Wadena County's Release Action Plan team has developed release plans for eight Wadena County Jail inmates since serving its first client in February this year, according to the RAP team.

Lori Miller, a social services supervisor who leads the RAP program, presented a report to the Social Services Board in June about the first five months of the program. RAP is designed to create plans to meet the immediate needs of released inmates with the goal of improving their health status and reducing recidivism.

The team has discovered that the inmates in the voluntary program primarily need help with child support, employment, housing and Medical Assistance, Miller said.

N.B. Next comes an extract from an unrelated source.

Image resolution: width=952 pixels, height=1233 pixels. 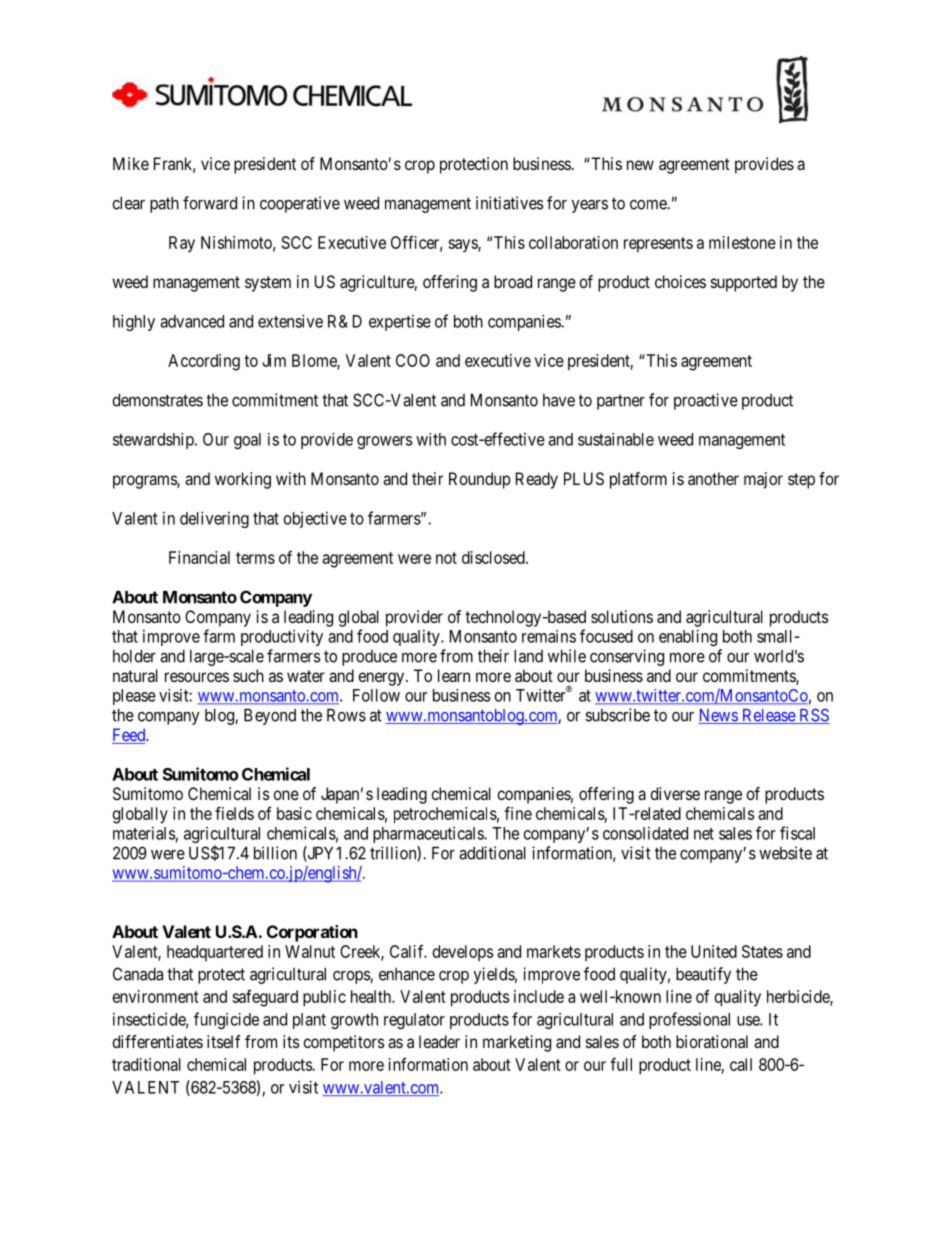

"We have been pretty surprised at the number of clients that we have RAPped who don't understand all of their child support obligations or the fact that child support can be reduced or stopped while you're unemployed," she said.

A typical inmate in the program is a white male in his late 20s who is unemployed, Miller said. He probably lost his job due to drinking or because he lost his license after failing to pay child support. There is usually a domestic problem involved that prevents him from going home, she said.


The RAP team includes Miller, the jail administrator, a chemical dependency assessor, a social services child support officer, a social services financial worker as well as people from Public Health, community corrections and jail ministries. The team meets with inmates who have volunteered for the program two weeks prior to their release, Miller said. That way they know what the inmate's immediate needs are.

The RAP team's child support officer assists inmates by providing them with the appropriate forms and contact information to help them get control of that issue, Miller said.

A financial worker helps inmates apply up for Medical Assistance so when they are released they are on MA and can continue to get their medication, she said. MA does not cover inmates during the time they are incarcerated.

The RAP team has also brought in David Anderson, the county's veterans service officer, to provide information about a veterans housing program.

A $20,000 grant from South Country Health Alliance provided the funds to start the program. The Wadena County RAP team has used the funds to pay per diems to the departments of RAP team members, and to purchase a lap top computer to assist with developing plans for inmates during RAP meetings, Miller said. They have also used funds for short term emergency housing and to buy Friendly Rider tickets to make sure clients get to their appointments.

The county won't need to put any money into the program until 2010, said Paul Sailer, social services director. Then it will probably only need about $5,000 to cover staff per diems. The county should easily get that money back in savings in jail costs, he said.

The Wadena County RAP program is modeled after the Stearns County program, Miller said. And Stearns County saved $250,000 in one year on jail costs due to a decrease in recidivism resulting from the program.

Of the eight inmates involved in RAP as of May 8, one has returned jail, Miller said, although she would like to point out that it was not related to any chemical dependency or health issues.


"We have had seven that have been quite successful," she said.

They will continue to track the inmates that participate to keep a tally on how the program is going, Miller said. The RAP program has not been operating long enough to determine its success. It will be reevaluated in February 2009.

Public Health Director Karen Nelson said she has been a big advocate of the program.

"It's just wonderful work the team's doing," Nelson said. "It's a captive audience, and it's a good time to reach them."